Leave the pictures out and reproduce, exactly, the lines from the one with "Where should I" through the end of the entries below.

────────────────────

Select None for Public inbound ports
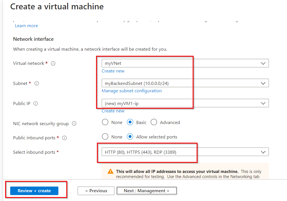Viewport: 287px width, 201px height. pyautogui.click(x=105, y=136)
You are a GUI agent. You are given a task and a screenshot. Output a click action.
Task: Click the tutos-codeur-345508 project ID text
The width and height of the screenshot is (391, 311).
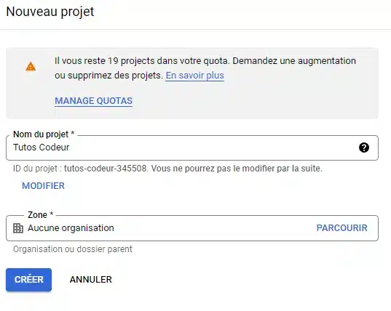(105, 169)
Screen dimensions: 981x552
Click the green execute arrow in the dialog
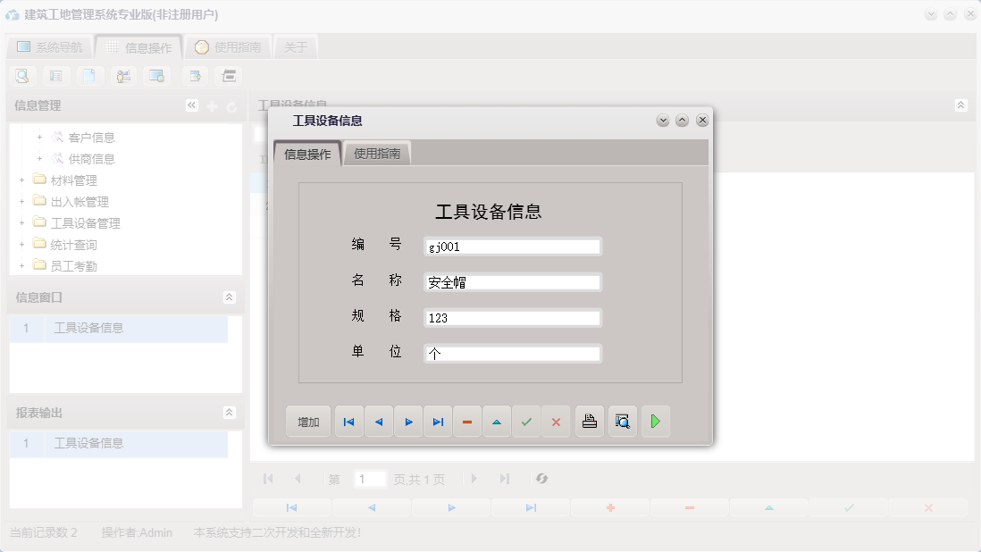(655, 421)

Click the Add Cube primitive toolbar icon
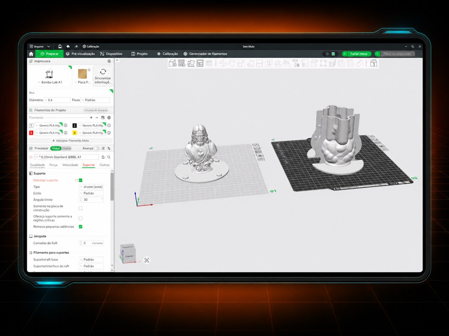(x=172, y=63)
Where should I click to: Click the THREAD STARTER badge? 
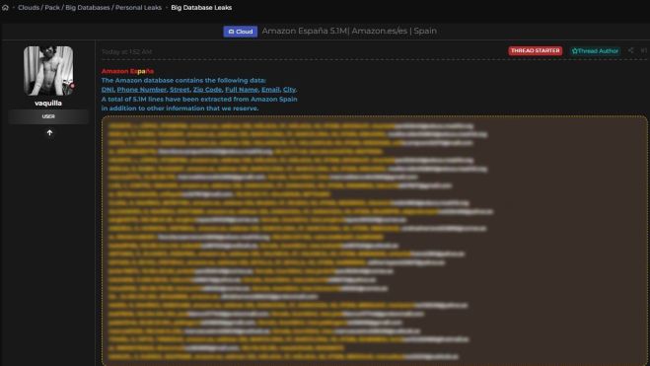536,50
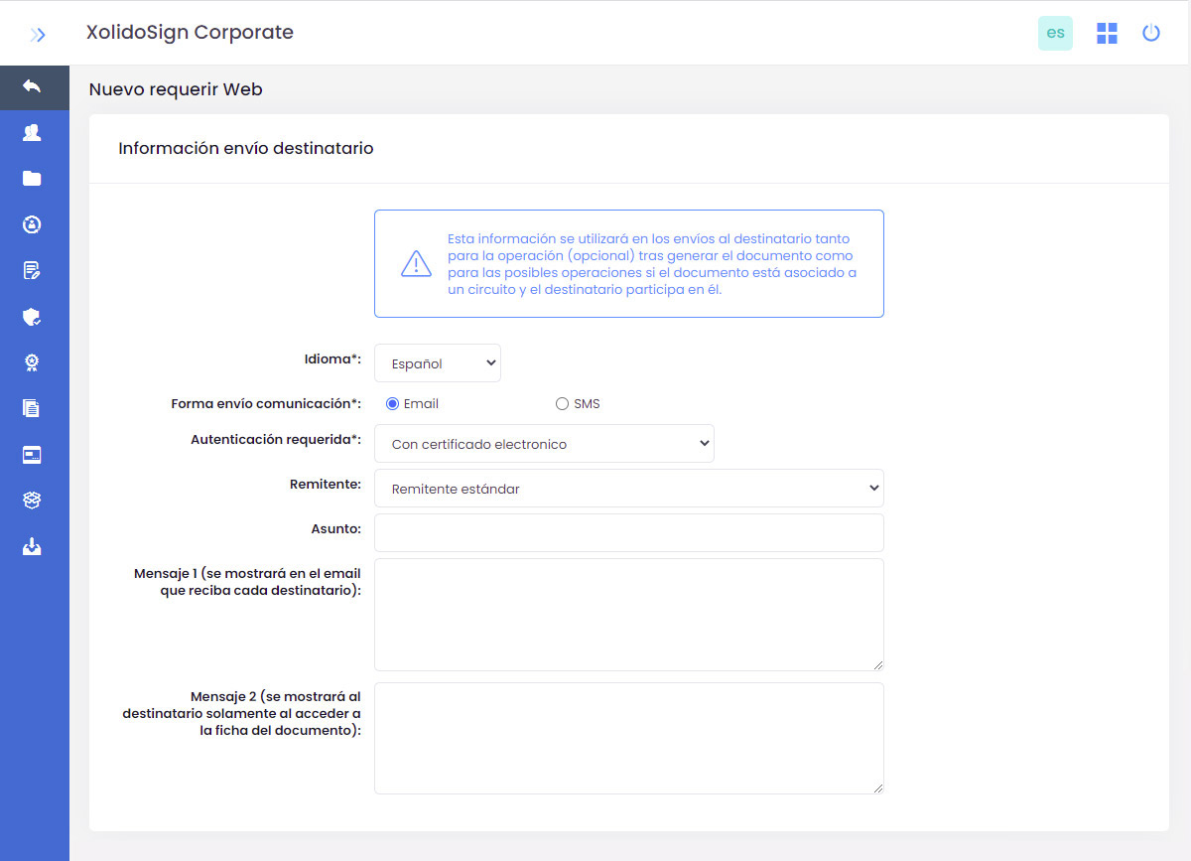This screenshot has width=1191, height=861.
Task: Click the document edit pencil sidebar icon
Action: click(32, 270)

────────────────────

# OUTPUT OF THE EXERCISE:
Where should I click to: Click the THREAD STARTER badge? 
536,50
This screenshot has width=1191, height=861.
Task: Click the document edit pencil sidebar icon
Action: click(32, 270)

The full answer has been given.